▶ [Excerpted text]
***

Drugmakers knew painkillers could be abused, lawsuit claims

By Lenny Bernstein / The Washington Post

A new court filing accuses drug manufacturers of promoting painkillers they said were resistant to tampering by drug abusers even though the companies knew that those protections did not work.

The claims were filed Thursday, the same day that drug manufacturer Endo Pharmaceuticals agreed to withdraw its opioid painkiller Opana ER from the market in a dispute over its “abuse deterrent” formulation.

The Food and Drug Administration last month asked Endo to remove the medication from the market, the first time the agency had done so because of the public health consequences of abuse.

The company reformulated the extended release drug in 2012 to make it more difficult for abusers to crush and snort. But the FDA said the reformulation led to more people injecting the drug and sparked a major 2015 outbreak of HIV and hepatitis C in a small Indiana county among users who shared needles.

***

▶ [Records from a collection]
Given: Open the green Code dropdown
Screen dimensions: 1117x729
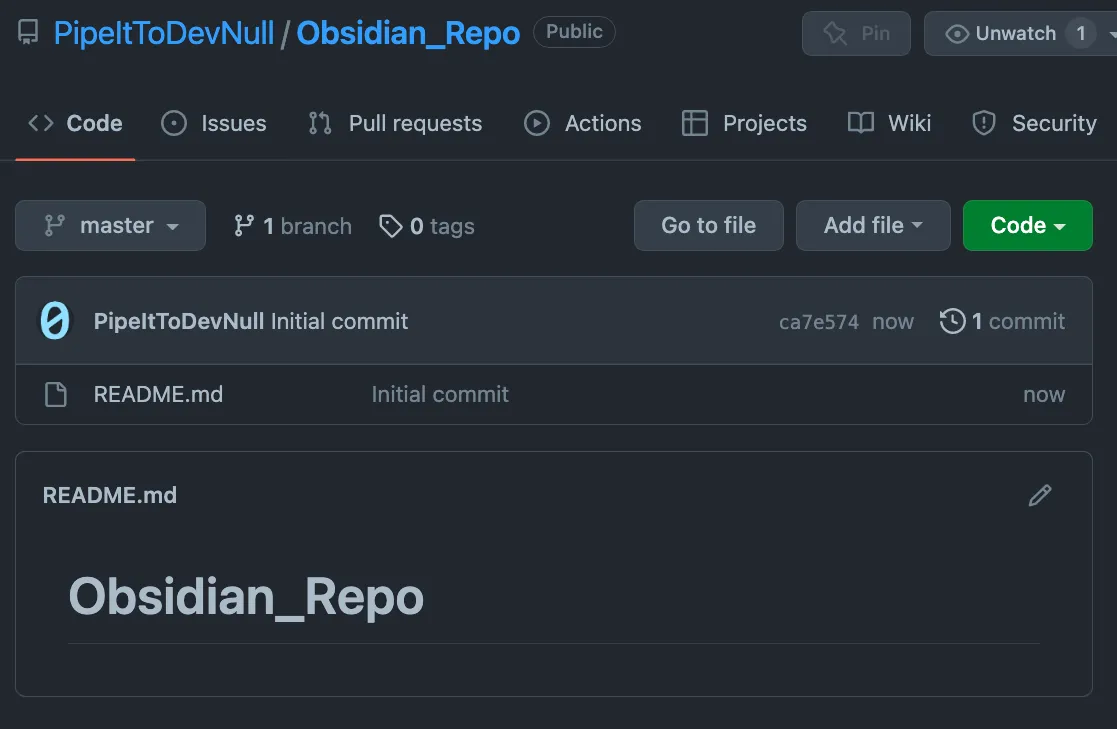Looking at the screenshot, I should [1027, 225].
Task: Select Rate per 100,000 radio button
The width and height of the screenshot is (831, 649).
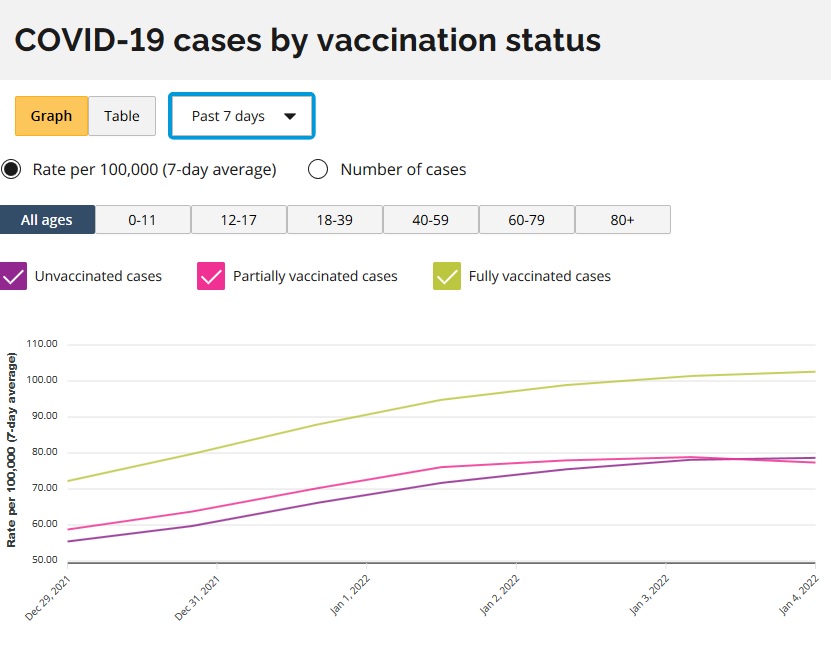Action: (11, 169)
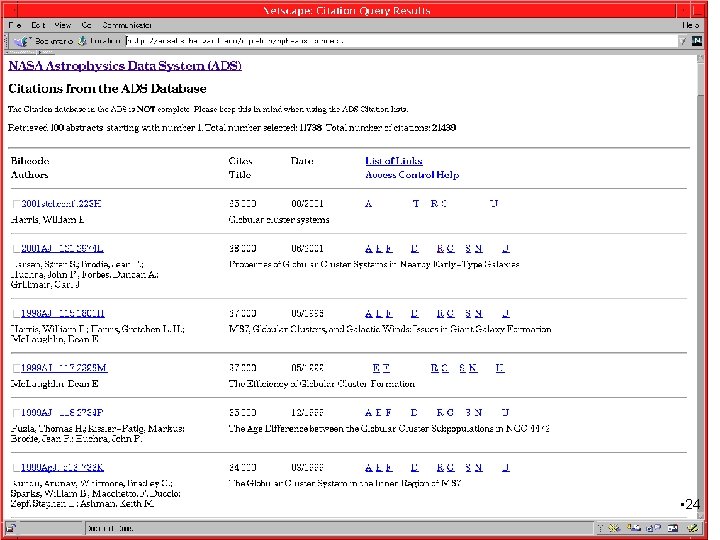Click the Netscape N logo icon
The image size is (720, 540).
697,40
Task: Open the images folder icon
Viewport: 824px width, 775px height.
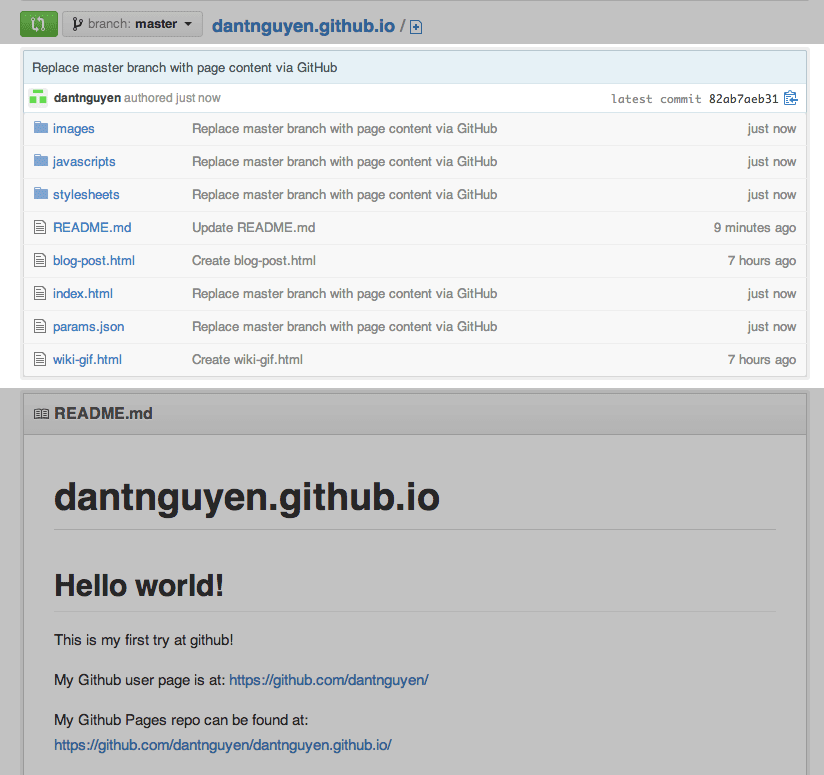Action: pos(39,128)
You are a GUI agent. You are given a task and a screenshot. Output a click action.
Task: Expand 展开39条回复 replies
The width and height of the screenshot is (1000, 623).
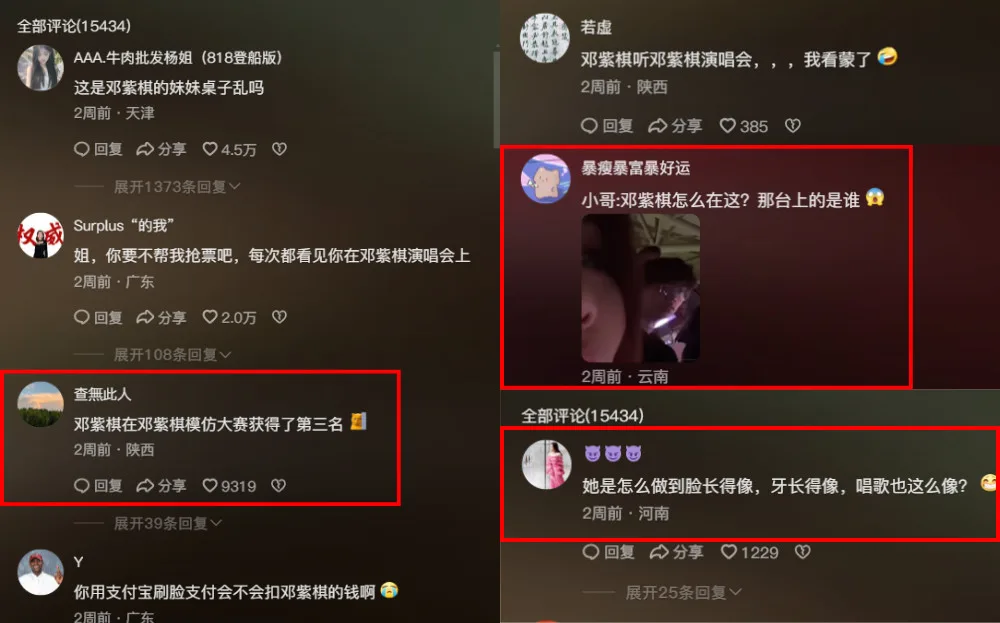coord(168,524)

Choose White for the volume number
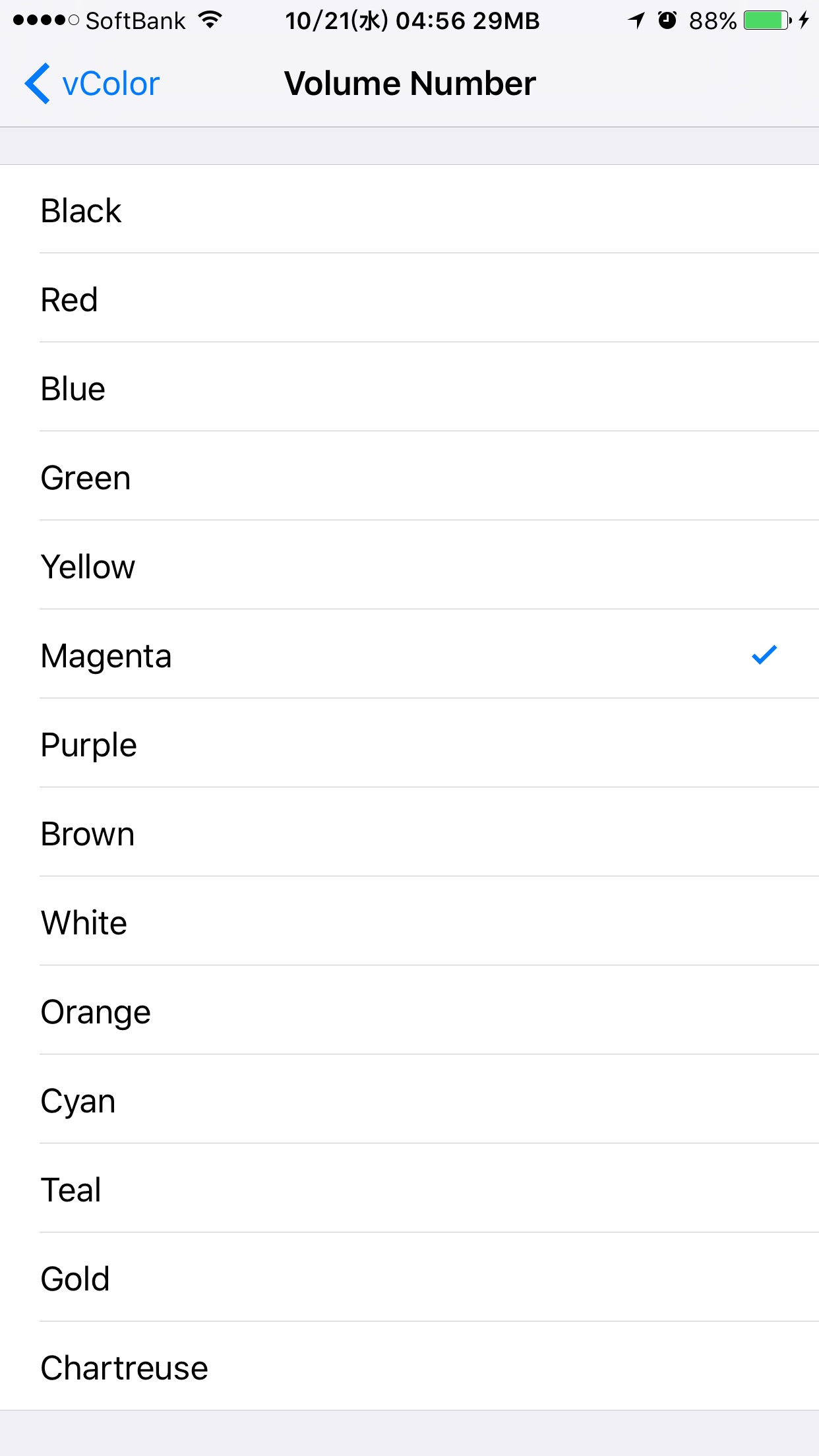pos(410,921)
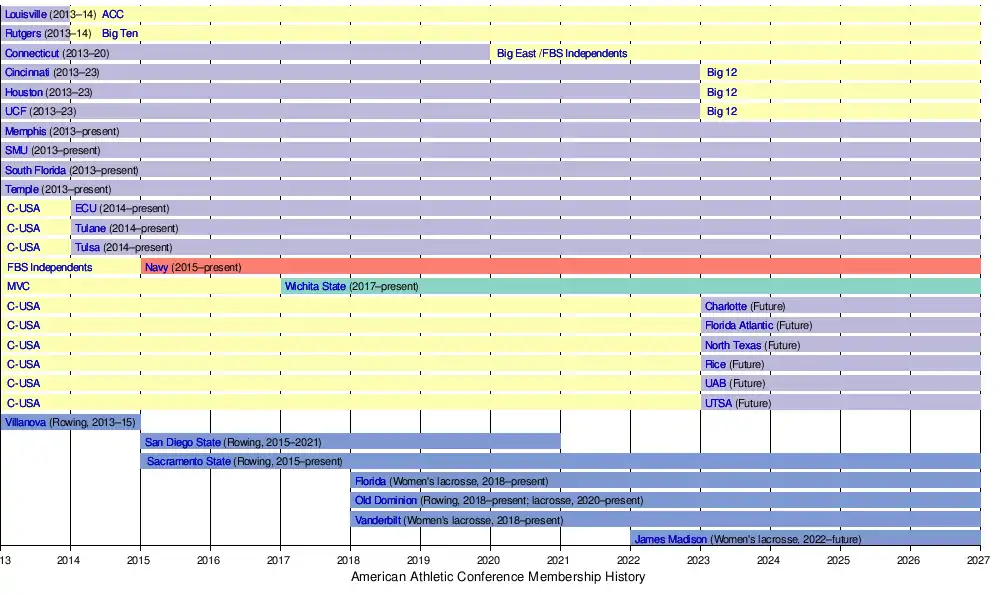Click the North Texas link
The height and width of the screenshot is (595, 1000).
pyautogui.click(x=732, y=345)
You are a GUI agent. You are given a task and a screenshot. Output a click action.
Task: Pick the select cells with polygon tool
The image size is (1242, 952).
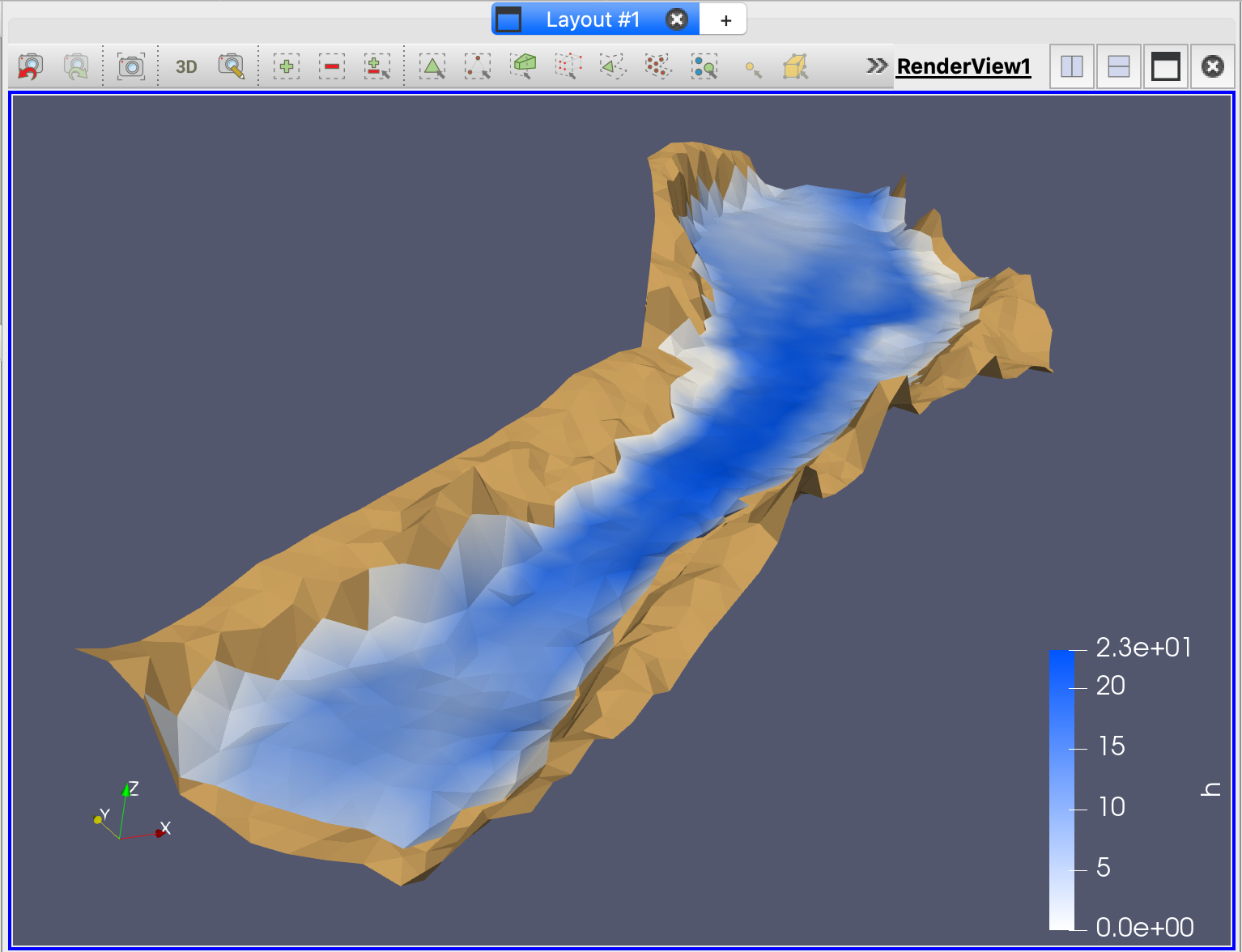pyautogui.click(x=613, y=66)
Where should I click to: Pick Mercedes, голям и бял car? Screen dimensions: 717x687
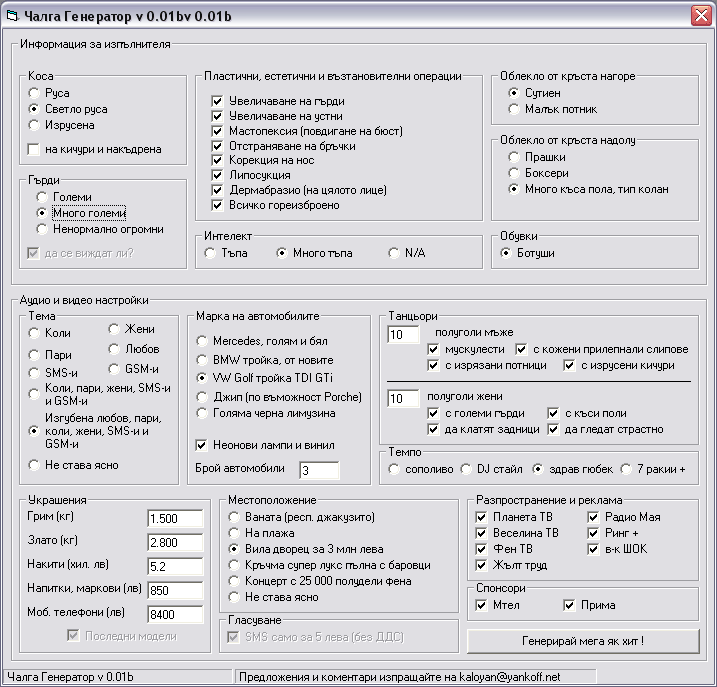(x=203, y=341)
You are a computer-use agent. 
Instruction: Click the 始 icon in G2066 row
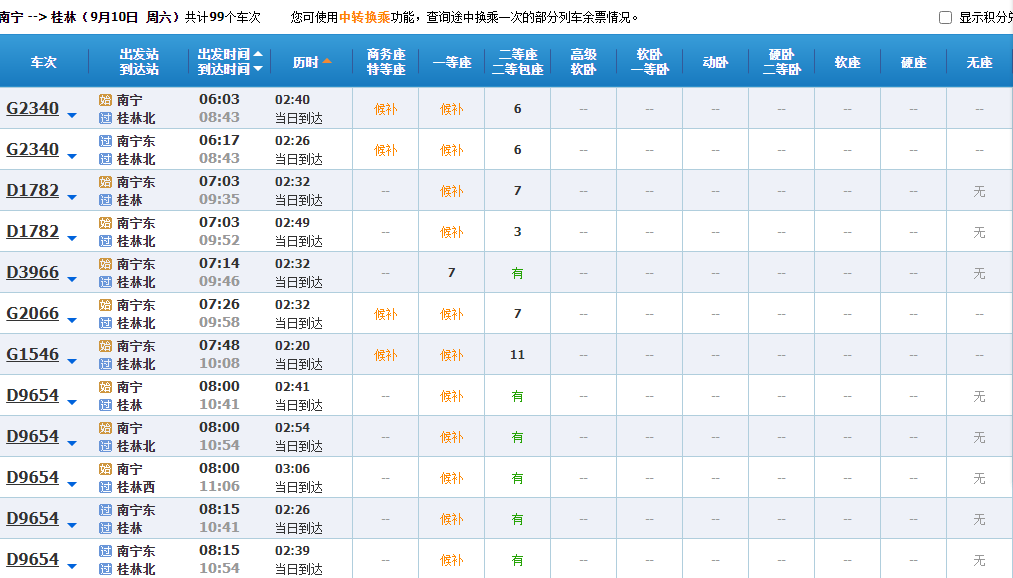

***

▶ [Task item A]
Rewrite the paragraph of the article on painkiller abuse that begins "The company reformulated" as a shorter version that keeps its main facts.
▶ [Task item B]
Reproduce the article on painkiller abuse word for word, from "The company reformulated" up to and including "who shared needles.".
▶ [Task item C]
According to the article on painkiller abuse, why did the company reformulate its extended release drug in 2012?

▶ [Task answer A]
In 2012 the company reformulated the extended release drug so abusers would have a harder time crushing and snorting it. The FDA said this led more people to inject the drug and set off a major 2015 outbreak of HIV and hepatitis C among needle-sharing users in a small Indiana county.

▶ [Task answer B]
The company reformulated the extended release drug in 2012 to make it more difficult for abusers to crush and snort. But the FDA said the reformulation led to more people injecting the drug and sparked a major 2015 outbreak of HIV and hepatitis C in a small Indiana county among users who shared needles.

▶ [Task answer C]
The company reformulated the drug to make it more difficult for abusers to crush and snort.